The University of Georgia has placed an order for twenty Proterra 40′ Catalyst E2 buses with DuoPower drivetrain technology and fourteen 125 kW Proterra PCS chargers.
With the deployment of 20 Catalyst buses, the University of Georgia will have one of the largest fleets of electric buses in the US, and will displace more than 2,500,000 gallons of diesel over the vehicles’ 12-year lifespan and eliminate more than 4,500,000 pounds of carbon emissions annually.
The University of Georgia offers free rides for students, faculty and visitors with an average daily ridership of about 40,000. After receiving a $10-million grant from the GO! Transit Capital Program administered by Georgia’s State Road and Tollway Authority, the University of Georgia evaluated and tested electric bus technology to ensure students, faculty, staff and visitors received the best electric bus possible.

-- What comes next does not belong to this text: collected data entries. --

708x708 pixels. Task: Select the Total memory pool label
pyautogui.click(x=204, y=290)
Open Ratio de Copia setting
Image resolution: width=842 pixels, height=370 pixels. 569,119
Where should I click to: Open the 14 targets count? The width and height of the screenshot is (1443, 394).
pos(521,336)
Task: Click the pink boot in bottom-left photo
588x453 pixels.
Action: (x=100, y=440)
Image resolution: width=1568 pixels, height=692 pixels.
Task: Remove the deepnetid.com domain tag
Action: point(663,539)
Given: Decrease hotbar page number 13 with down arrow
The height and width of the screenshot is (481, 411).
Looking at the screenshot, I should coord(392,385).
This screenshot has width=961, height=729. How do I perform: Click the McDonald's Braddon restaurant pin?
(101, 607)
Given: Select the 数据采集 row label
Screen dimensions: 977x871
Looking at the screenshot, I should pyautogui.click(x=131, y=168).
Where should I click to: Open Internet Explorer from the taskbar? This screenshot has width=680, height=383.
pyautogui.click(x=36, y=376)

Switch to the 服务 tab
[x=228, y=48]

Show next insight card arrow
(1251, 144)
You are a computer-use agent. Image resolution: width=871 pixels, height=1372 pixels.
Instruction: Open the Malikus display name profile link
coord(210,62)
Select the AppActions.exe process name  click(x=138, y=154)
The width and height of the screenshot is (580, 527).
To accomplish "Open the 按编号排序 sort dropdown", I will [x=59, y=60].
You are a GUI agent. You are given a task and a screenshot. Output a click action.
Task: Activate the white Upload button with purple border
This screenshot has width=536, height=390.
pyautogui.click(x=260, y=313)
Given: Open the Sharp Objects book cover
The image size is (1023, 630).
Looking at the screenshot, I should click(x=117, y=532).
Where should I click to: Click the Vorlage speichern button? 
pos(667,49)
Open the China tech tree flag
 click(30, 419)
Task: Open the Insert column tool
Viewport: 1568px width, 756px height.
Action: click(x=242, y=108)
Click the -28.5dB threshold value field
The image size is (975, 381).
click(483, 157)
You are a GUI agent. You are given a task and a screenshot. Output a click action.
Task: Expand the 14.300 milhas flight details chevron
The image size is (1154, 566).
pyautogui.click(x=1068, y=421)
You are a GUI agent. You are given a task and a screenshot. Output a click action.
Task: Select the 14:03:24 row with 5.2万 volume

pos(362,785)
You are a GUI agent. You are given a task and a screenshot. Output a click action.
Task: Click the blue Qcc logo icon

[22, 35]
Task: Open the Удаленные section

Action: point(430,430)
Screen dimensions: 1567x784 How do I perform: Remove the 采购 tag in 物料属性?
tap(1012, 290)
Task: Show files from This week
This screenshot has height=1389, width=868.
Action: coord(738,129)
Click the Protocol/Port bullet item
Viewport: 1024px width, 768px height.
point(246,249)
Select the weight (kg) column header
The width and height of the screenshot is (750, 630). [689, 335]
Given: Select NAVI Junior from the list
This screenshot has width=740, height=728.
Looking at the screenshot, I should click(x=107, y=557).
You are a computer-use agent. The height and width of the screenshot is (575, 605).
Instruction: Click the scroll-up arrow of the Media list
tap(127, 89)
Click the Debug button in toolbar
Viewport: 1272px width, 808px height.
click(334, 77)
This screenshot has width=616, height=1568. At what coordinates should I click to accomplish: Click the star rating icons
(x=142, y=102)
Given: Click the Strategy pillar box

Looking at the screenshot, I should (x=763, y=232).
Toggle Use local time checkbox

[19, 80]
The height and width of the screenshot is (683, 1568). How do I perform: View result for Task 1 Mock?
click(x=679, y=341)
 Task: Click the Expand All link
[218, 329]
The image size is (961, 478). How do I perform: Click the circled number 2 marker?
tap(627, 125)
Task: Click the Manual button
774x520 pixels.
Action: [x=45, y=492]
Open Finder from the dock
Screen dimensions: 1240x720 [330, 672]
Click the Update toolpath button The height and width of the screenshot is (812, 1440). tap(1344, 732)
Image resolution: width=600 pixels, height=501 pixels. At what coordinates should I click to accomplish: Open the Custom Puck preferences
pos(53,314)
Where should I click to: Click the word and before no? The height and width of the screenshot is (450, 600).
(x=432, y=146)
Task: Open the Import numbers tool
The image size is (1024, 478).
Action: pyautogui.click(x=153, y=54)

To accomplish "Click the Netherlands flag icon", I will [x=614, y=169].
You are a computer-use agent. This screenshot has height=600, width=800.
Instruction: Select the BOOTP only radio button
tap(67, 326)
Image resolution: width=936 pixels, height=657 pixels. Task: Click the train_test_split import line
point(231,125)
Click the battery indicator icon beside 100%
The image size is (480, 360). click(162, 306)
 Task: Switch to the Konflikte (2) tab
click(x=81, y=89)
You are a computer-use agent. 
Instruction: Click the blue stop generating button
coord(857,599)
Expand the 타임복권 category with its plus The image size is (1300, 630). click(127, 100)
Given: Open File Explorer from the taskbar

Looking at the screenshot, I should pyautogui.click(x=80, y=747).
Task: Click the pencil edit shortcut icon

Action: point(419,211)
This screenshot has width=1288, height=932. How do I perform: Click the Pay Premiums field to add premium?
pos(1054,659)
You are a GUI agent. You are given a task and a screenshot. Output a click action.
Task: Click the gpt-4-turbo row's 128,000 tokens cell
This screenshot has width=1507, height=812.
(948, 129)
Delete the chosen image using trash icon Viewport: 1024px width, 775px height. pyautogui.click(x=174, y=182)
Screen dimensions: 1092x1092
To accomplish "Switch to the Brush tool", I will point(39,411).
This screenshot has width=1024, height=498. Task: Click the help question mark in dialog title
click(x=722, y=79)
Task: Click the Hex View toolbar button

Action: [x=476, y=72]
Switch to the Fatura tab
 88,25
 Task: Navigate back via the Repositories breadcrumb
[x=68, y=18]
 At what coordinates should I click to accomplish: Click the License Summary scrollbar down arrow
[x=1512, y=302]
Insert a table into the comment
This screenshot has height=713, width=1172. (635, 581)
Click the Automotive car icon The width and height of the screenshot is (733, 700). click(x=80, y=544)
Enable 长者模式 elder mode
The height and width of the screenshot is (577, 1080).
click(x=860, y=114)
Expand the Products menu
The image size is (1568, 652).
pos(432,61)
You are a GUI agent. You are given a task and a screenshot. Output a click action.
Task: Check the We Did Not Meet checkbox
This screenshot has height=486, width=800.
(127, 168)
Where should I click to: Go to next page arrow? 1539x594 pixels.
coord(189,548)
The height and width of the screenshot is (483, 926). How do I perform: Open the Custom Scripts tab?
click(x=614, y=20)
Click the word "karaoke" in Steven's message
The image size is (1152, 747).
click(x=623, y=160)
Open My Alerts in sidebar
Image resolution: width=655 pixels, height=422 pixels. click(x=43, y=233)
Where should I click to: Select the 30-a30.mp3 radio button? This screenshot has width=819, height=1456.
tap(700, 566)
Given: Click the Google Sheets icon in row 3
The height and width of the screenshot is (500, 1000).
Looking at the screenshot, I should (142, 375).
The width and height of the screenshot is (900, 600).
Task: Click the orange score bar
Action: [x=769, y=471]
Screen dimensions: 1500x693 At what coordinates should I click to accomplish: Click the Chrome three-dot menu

The state of Georgia underwent a similar testing and review process and selected Proterra as a statewide vendor for electric buses, which allowed the University of Georgia to procure the 20 buses under a statewide contract.
All of the University of Georgia’s Catalyst E2 buses will be powered by the Proterra DuoPower drivetrain, which delivers twice the horsepower and five times the efficiency of a standard diesel engine.
The DuoPower drivetrain features two electric motors that deliver 510 horsepower, accelerating a Catalyst bus from 0-20 mph in about five seconds, while also achieving an industry-leading 24.6 MPGe.
In addition, the DuoPower drivetrain can propel a bus up a 26% grade, making it an ideal option for routes with steep hills. By combining the DuoPower drivetrain with Proterra’s market-leading battery technology and lightweight composite bus body, the Catalyst vehicle provides unparalleled performance.
With this order, the University of Georgia joins colleges and universities nationwide that are moving to battery-electric campus buses. Proterra has sold its Catalyst buses to StarMetro/Florida State University, University of Montana, Duke University and Alabama A&M University.